Michelle Fawcett’s new documentary, “Occupy Wall Street: An American Dream,” examines how a populist upsurge swept the nation, put oligarchs on their back foot, and revived working-class politics.
ARUN GUPTA; @arunindy, [email protected]
Gupta is a journalist who has written for the Washington Post, The Nation, Raw Story, The Guardian, and Jacobin.
MICHELLE FAWCETT; [email protected]
Fawcett is a writer and community organizer whose scholarly work focuses on culture and neoliberalism.
Gupta told the Institute for Public Accuracy: “In 2011, I decided to go down to Occupy from Day 1. I had been covering protest movements for almost 20 years at that point. But at Zuccotti Park, it felt like something special was going on. After a few days watching it grow, I felt like it needed a newspaper––so we created a kickstarter campaign and started the Occupied Wall Street Journal.”
Gupta and his partner, Fawcett, decided to go on a nearly two-year cross-country road trip to cover the Occupy movement. “We interviewed a couple thousand people around the country. But Michelle [Fawcett] wanted to tell this story for her 18-year-old nephew, so the film includes her family’s personal narrative and the way that Occupy marks an end to the American dream. The film really captures that moment’s hope and optimism, which are in remarkably short supply now…
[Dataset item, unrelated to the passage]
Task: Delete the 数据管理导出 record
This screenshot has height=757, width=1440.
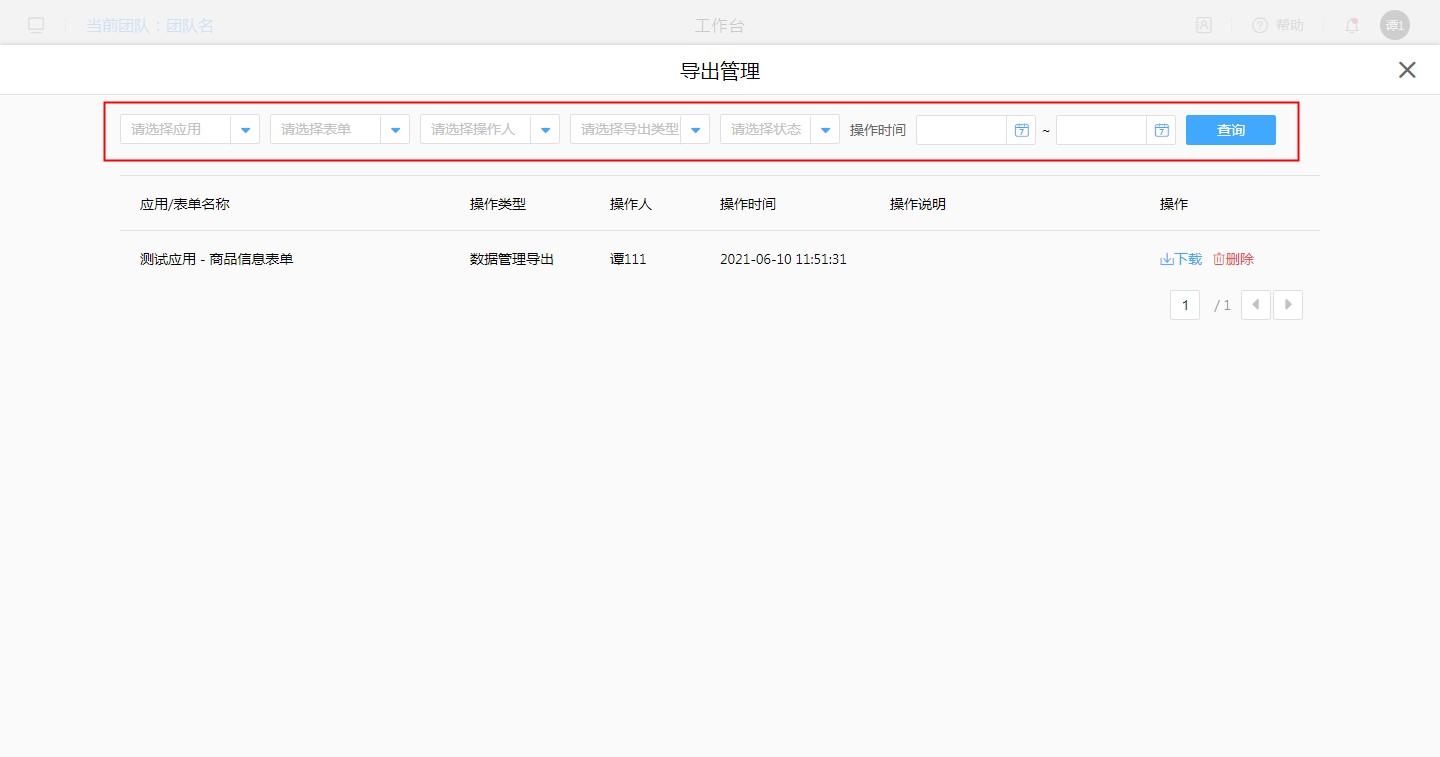Action: point(1234,259)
“In 2024, I covered the campus movement for Gaza in New York City. The kids [at those five campus occupations] would all talk about how much they admired Occupy Wall Street. When I saw those encampments, I saw Occupy. It has become part of the vernacular language of protest and it has reshaped protest culture: how to set up tents, medical tents, general assemblies. But we have shifted from grassroots social movements to viral social media sparking movements, and that can be very problematic.
“We want people to see the movie and discuss what it actually takes to build real, meaningful power. Occupy showed the limits and inherent failures of horizontalism and showed the utter necessity of organization and institutional building. We need powerful networks of institutions to fight the most powerful entity in human history: the U.S. government.”